Certes, une augmentation massive du Yuan se traduirait instantanément par de l’inflation importée en Occident mais c’est aussi comme cela que le niveau de vie des occidentaux s’ajustera, à la baisse, à ce qu’il devrait être depuis longtemps. Cette démarche ne peut à l’évidence se faire sans une gouvernance mondiale qui comprend que l’intérêt de chaque pays est effectivement une harmonie et non pas une guerre commerciale où les armes s’appellent taux de change et exploitation de l’Homme.

Cette gouvernance mondiale ne pourrait s’envisager que dans le cadre d’un rapport de force où les Etats-Unis, l’Europe et le Japon parleraient d’une même voix à la Chine. C’est concrètement à l’Europe et singulièrement à l’Allemagne de prendre l’initiative de cette démarche, les Etats-Unis ne pouvant pour de multiples raisons le faire (échec des négociations sur le Yuan l’année dernière, tentation trop forte de s’organiser en G2, ou à l’inverse en période de crise, pression politique interne sur fonds de doctrine Monroe).

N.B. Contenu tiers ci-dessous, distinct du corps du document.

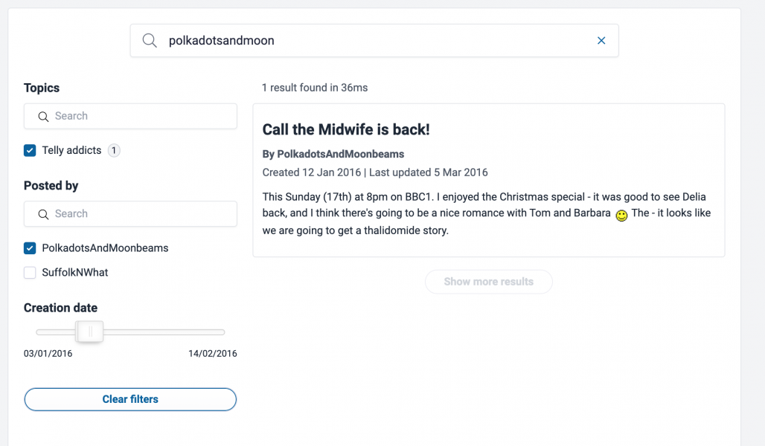Open the Call the Midwife is back! post
The width and height of the screenshot is (765, 446).
(x=346, y=130)
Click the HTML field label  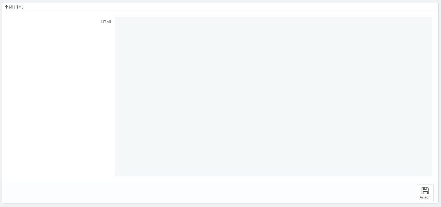(x=107, y=22)
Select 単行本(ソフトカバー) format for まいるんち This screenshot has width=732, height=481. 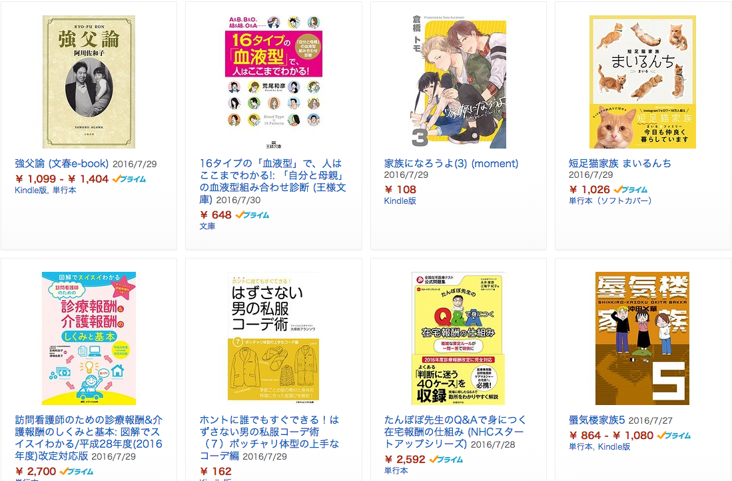click(609, 201)
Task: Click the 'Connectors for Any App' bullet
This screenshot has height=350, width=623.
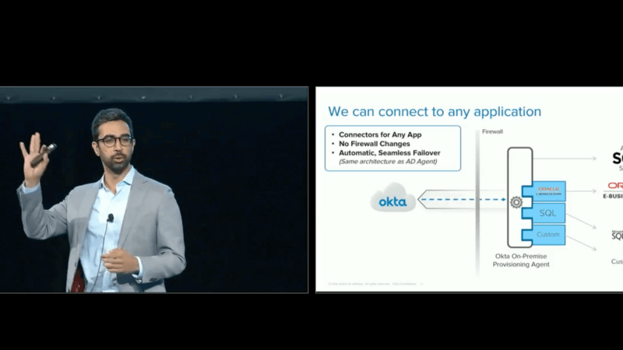Action: [x=374, y=134]
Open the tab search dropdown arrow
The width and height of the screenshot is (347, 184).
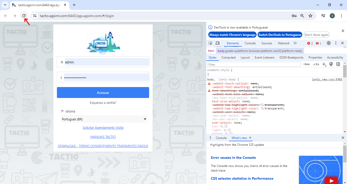click(5, 5)
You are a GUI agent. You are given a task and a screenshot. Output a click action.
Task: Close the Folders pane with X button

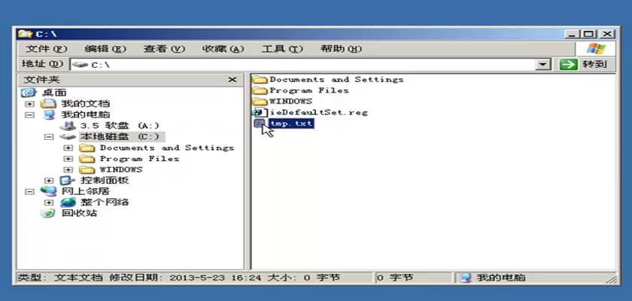[232, 80]
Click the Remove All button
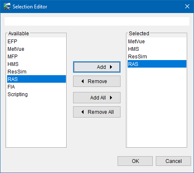This screenshot has height=173, width=194. pos(97,112)
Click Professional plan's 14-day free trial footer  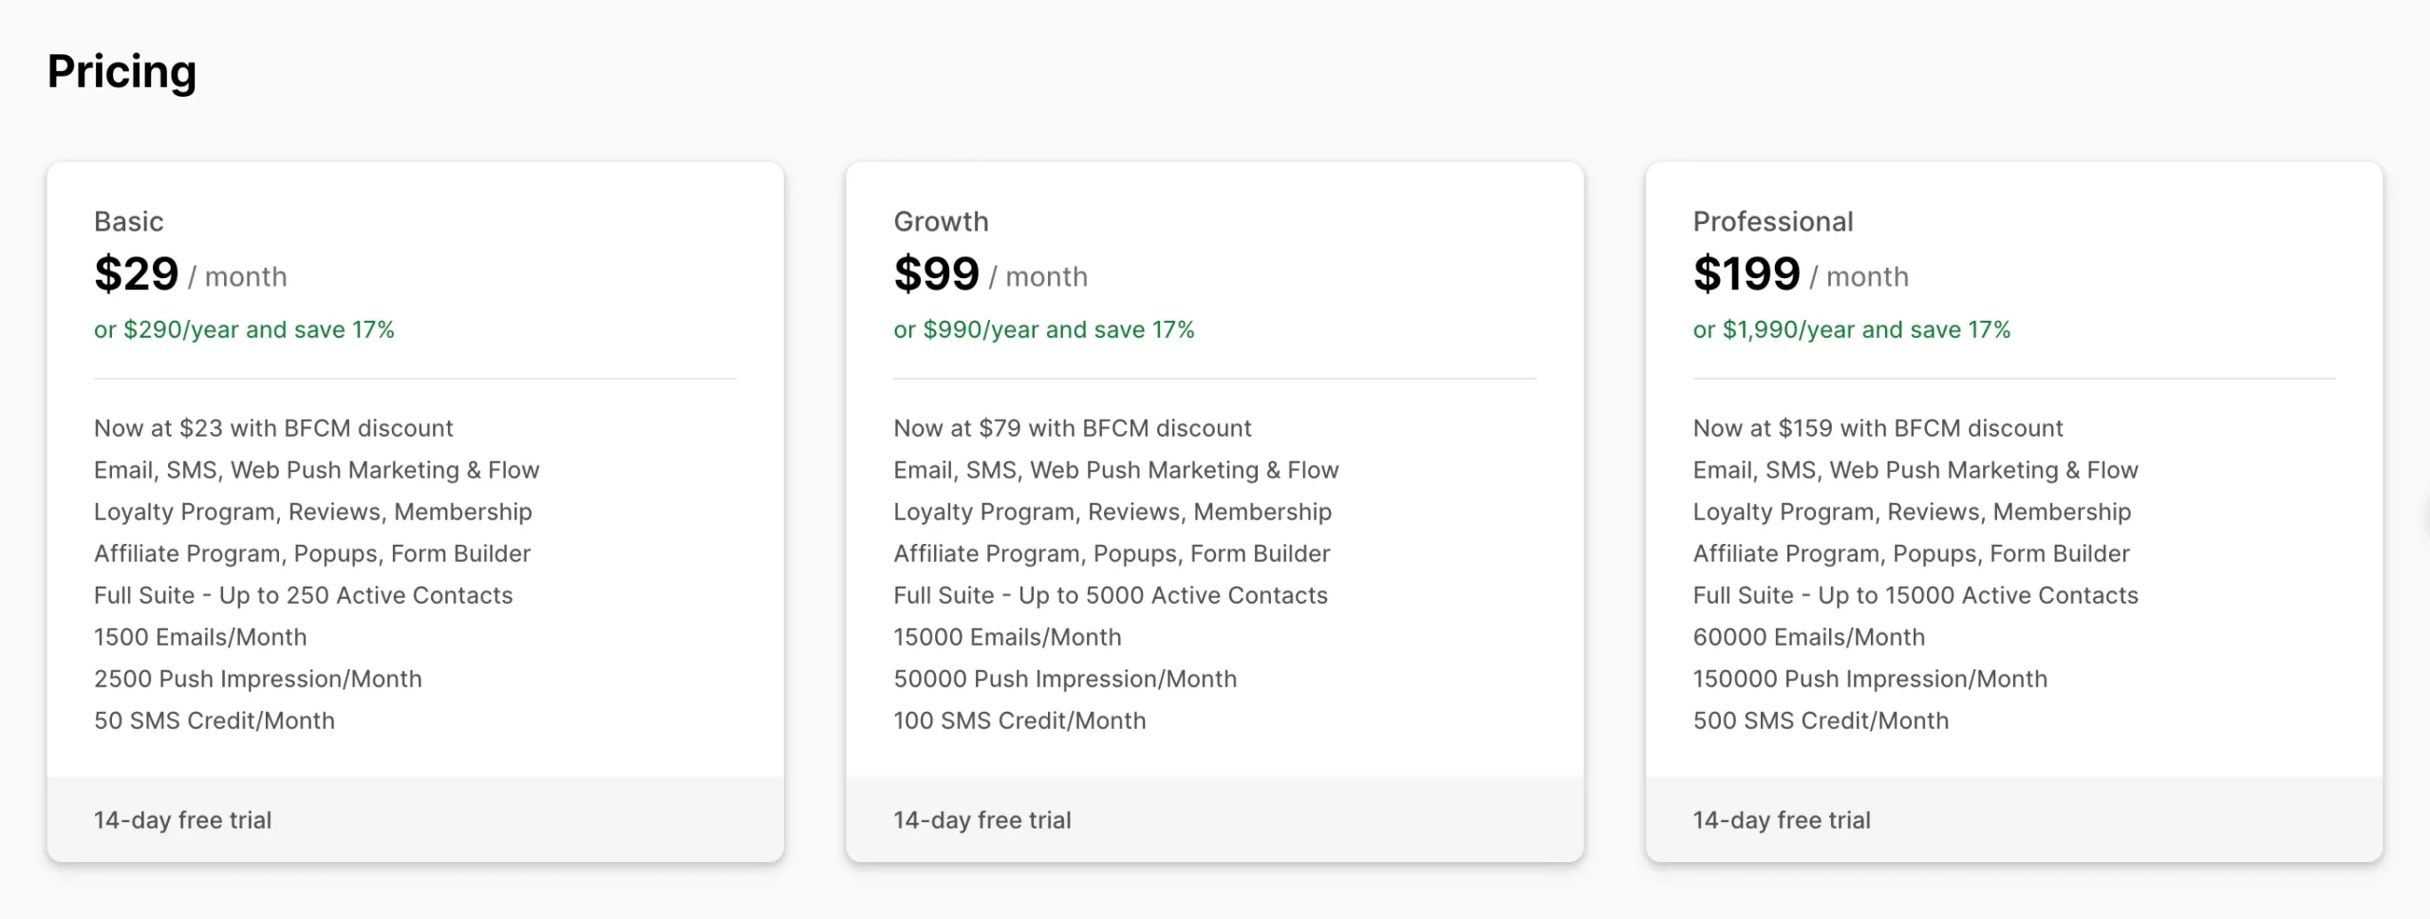pos(1781,820)
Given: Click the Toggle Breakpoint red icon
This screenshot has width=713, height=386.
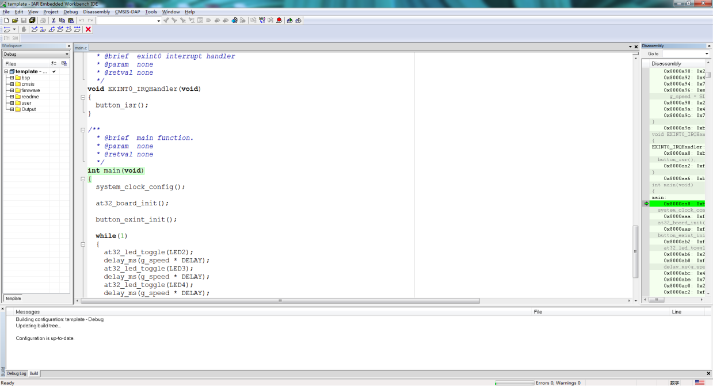Looking at the screenshot, I should coord(279,21).
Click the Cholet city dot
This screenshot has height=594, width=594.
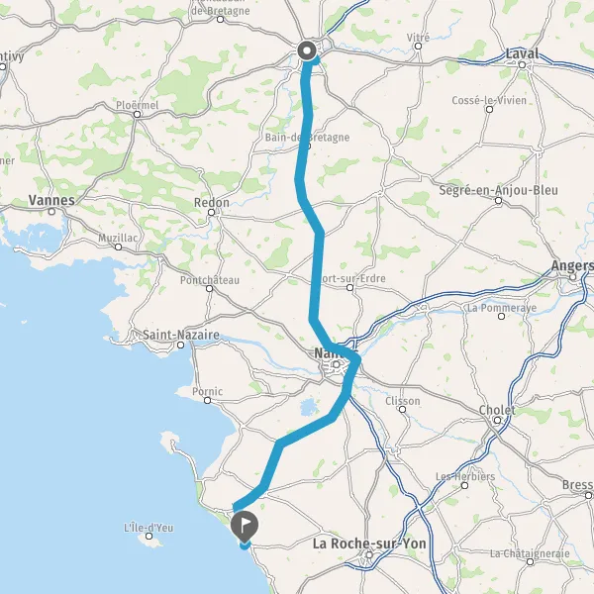[x=497, y=420]
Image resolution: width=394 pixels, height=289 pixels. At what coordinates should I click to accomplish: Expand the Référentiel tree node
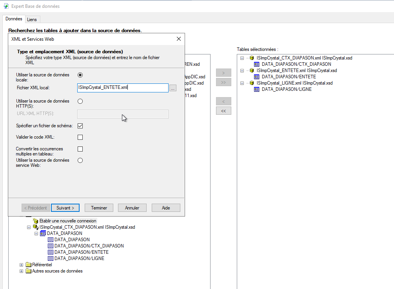(22, 265)
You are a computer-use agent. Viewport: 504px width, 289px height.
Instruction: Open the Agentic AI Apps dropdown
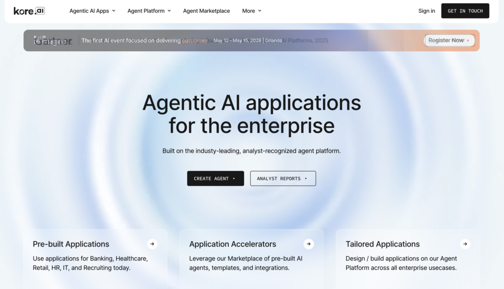[x=92, y=10]
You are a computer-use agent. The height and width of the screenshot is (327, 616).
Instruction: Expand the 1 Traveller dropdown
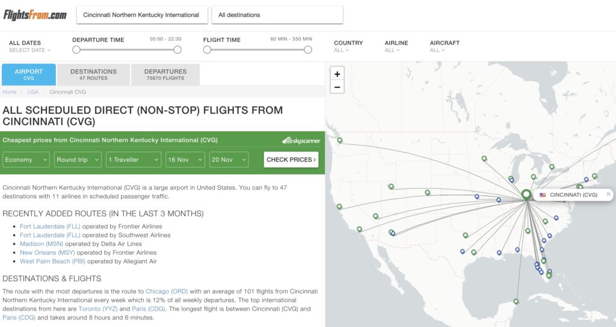[x=133, y=160]
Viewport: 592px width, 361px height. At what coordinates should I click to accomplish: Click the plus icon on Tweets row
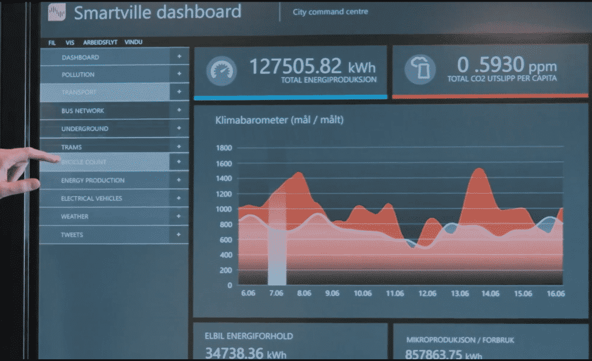[179, 235]
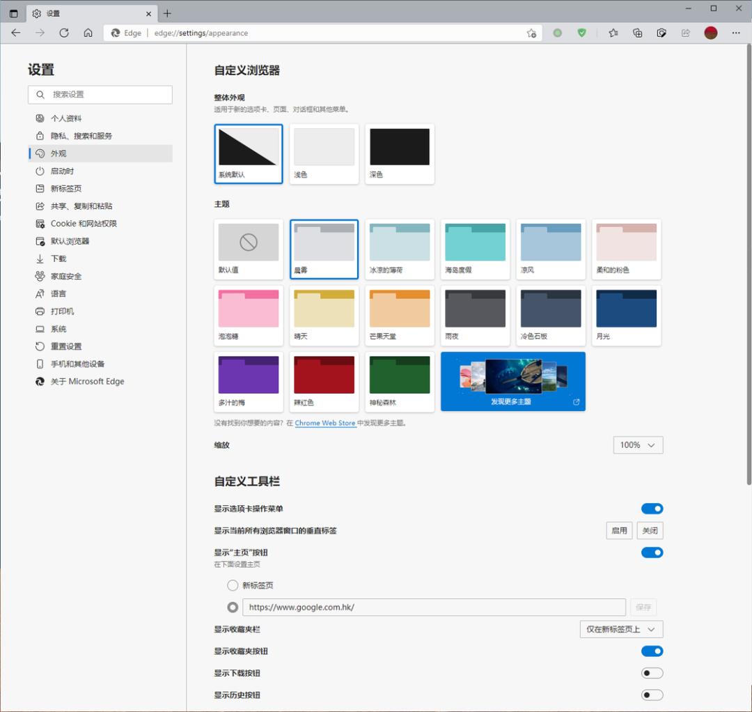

Sur le plan monétaire et toutes proportions gardées, l’Allemagne est au sein de l’Europe dans la même situation que la Chine vis-à-vis du Monde : une monnaie unique qui permet à l’Allemagne d’être ultra-compétitive vis-à-vis de ses “partenaires” européens qui ne peuvent dévaluer et cumulent récession et déficits publics. Bien évidemment les réponses à apporter pour l’Europe sont complètement différentes, la restructuration des stocks de dettes des pays périphériques ne résoudra pas les problèmes structurels qui ont amené ces stocks à se créer et comme pour les plans de relances menés depuis plusieurs années, ce sont bien des problèmes structurels qui doivent être traités. L’Europe, et plus particulièrement le couple Franco-Allemand, et c’est l’intérêt bien compris de l’Allemagne, ont une opportunité unique de créer un espace politique et économique cohérent permettant, en coordination avec les Etats-Unis et le Japon d’éviter qu’un G2 USA-Chine ne s’organise au détriment de tous.